Women’s History Month is an excellent time for genealogists to focus on their female ancestors. The story of how Women’s History Month got started is important to know about.

International Women’s Day was celebrated for the first time on March 19, 1911, in Austria, Denmark, Germany, and Switzerland. Russian women observed their first International Women’s Day on the last Sunday in February of 1913. Other European countries celebrated International Women’s Day on March 8 of 1914.

In 1975, during International Women’s Year, the United Nations began celebrating International Women’s Day on March 8.

In 1978, the Education Task Force of the Sonoma County (California) Commission on the Status of Women started a “Women’s History Week” celebration. March 8 was selected as the focal point for the celebration because it was International Women’s Day.

By 1979, Molly Murphy MacGregor, a member of the National Women’s History Project, was invited to attend the Women’s History Institute at Sarah Lawerence College. It was chaired by historian Gerda Lerner and attended by the national leaders of organizations for women and girls.
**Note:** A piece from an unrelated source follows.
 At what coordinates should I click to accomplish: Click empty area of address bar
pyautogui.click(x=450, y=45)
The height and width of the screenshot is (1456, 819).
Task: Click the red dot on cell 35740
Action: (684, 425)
After participants learned about Sonoma County’s “Women’s History Week”, they decided to initiate similar celebrations. They also agreed to support an effort to secure a “National Women’s History Week.”

In 1980, President Carter issued the first Presidential Proclamation declaring the Week of March 8, 1980, as National Women’s History Week. Also in 1980, then Representative Barbara Mikulski and Senator Orrin Hatch co-sponsored a Congressional Resolution for National Women’s History Week (which would begin in 1981).

By 1986, 14 states had already declared March as Women’s History Month. The state-by-state action was used as the rational to lobby Congress to declare the entire month of March 1987 as National Women’s History Month in perpetuity. Every year since then, a special Presidential Proclamation is issued that honors the extraordinary achievements of American women.

You can find plenty of information on exhibits relating to Women’s History Month on its official governmental website. Genealogists might want to focus on the list of Historic Newspapers (from the Library of Congress and National Endowment for the Humanities).

They also have a lot of information on women’s voting rights and women’s suffrage. The list includes a selection of Resource Guides from the Library of Congress about specific important American women of history.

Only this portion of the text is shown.